Chào các bạn! Vì nhiều lý do từ nay Truyen2U chính thức đổi tên là Truyen247.Pro. Mong các bạn tiếp tục ủng hộ truy cập tên miền mới này nhé! Mãi yêu... ♥

Bab 61 - Kembaran dan Ibu sesungguhnya?

“Al, Al,” panggil Renata dengan nada heboh saat Aleta baru saja melepas helm dan memberikannya kepada Johan.

“Lo harus tau,” kata Renata lagi sambil mengatur napasnya.

“Kalau ngomong mbok, ya, santai dulu, Ta. Kenapa?” tanya Aleta.

Renata menelan paksa saliva lalu mengatur napasnya sekali dan berujar, “Ini tentang Riki.”

Aleta terdiam sesaat. “Riki kenapa?” tanyanya.

“Dia tadi di depan gerbang. Muka dia kusut banget, babak belur dan dia kacau banget kayaknya, Al.” Renata menjelaskan dengan terburu-buru.

“Sekarang dia di mana?”

***

Tidak ada pilihan Aleta membolos sekolah hari ini. Sesuatu di dalam dirinya memaksa untuk menemui Riki. Mengapa dia sampai terluka? Renata mengatakan bahwa Riki menitip pesan tentang di mana dia menunggu Aleta.

Aleta tak sendiri. Johan bersamanya. Selalu. Saat ini mereka sudah berada di sebuah rumah kecil. Rumah ini tak pernah Aleta datangi. Rumah kecil yang lusuh serta sangat sepi.

Saat Aleta ingin masuk ke dalam Johan memegang tangannya lalu menggenggamnya sambil menuntun Aleta untuk masuk.

Perlahan derap kakinya menimbulkan pantulan suara di setiap sudut ruangan. Rumah itu dipenuhi debu, banyak alat-alat yang terpakai lagi. Di setiap dinding terdapat sarang laba-laba.

“Riki, ini gue. Aleta,” ujar Aleta berharap mendapat sahutan dari empu nama yang ia ujarkan.

Langkah kaki Aleta serta Johan kini telah berhenti.

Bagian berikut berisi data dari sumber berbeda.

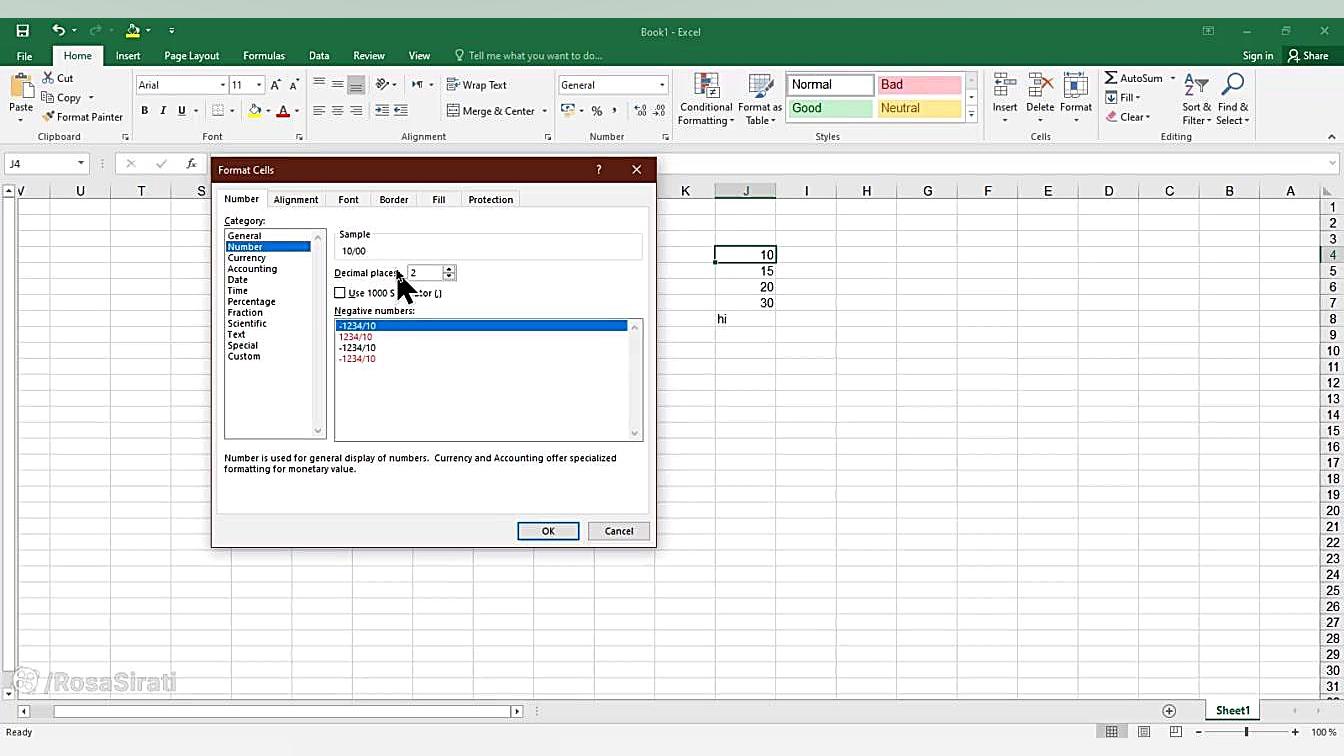Open Sort & Filter options
This screenshot has width=1344, height=756.
[x=1196, y=99]
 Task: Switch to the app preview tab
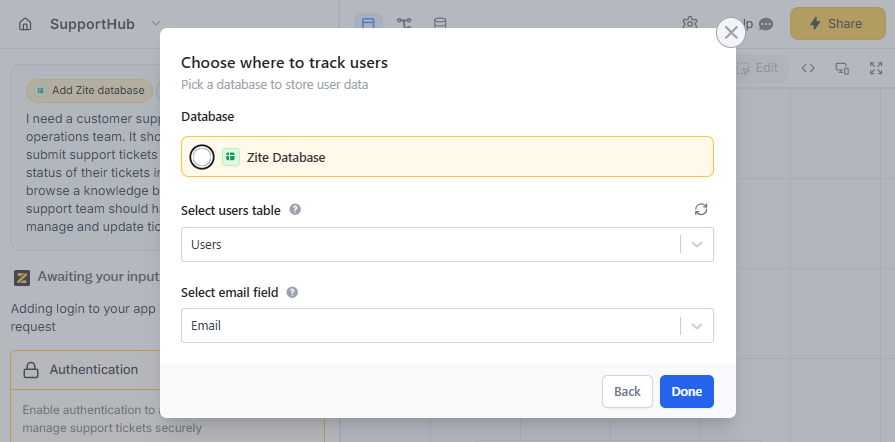point(368,23)
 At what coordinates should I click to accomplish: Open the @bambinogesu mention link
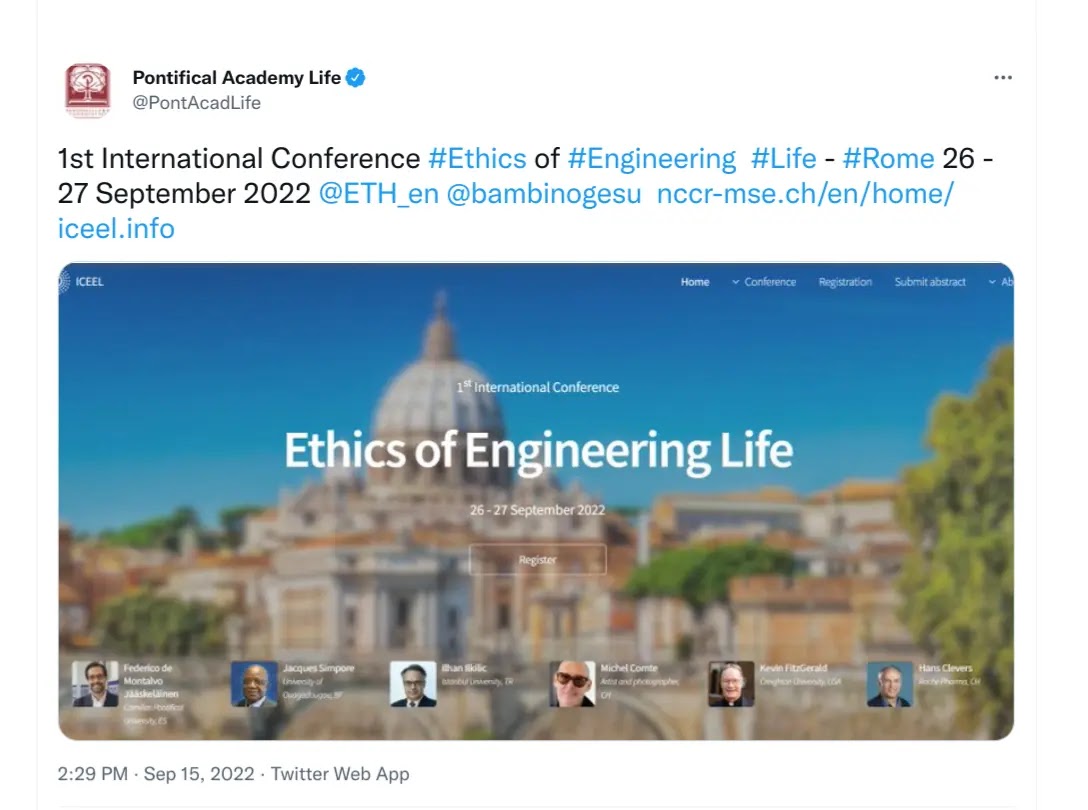pos(543,194)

Mereka berdua melirik ke segala penjuru rumah. Berharap menemukan sosok yang ia cari.

Saat mereka tengah sibuk mengamati setiap penjuru, derap seseorang dari pintu yang sepertinya kamar terdengar. Di balik pintu usang itu menampilkan sosok laki-laki.

Aleta sontak melihat ke arah laki-laki itu. Dilihatnya dari atas sampai bawah penampilannya. Perlahan genggaman tangannya dan Johan terlepas dan mulai melangkah mendekati sosok di depan pintu kamar itu.

Laki-laki itu Riki. Dia ikut mendekat ke arah Aleta. Semakin dekat semakin jelas wajah Riki. Semua yang dikatakan Renata benar. Pria ini begitu kacau. Di sudut bibirnya memar seperti bekas tonjokan juga di sudut matanya. Rambutnya berantakan, matanya sembab. Ada apa dengannya? Mengapa dia di sini?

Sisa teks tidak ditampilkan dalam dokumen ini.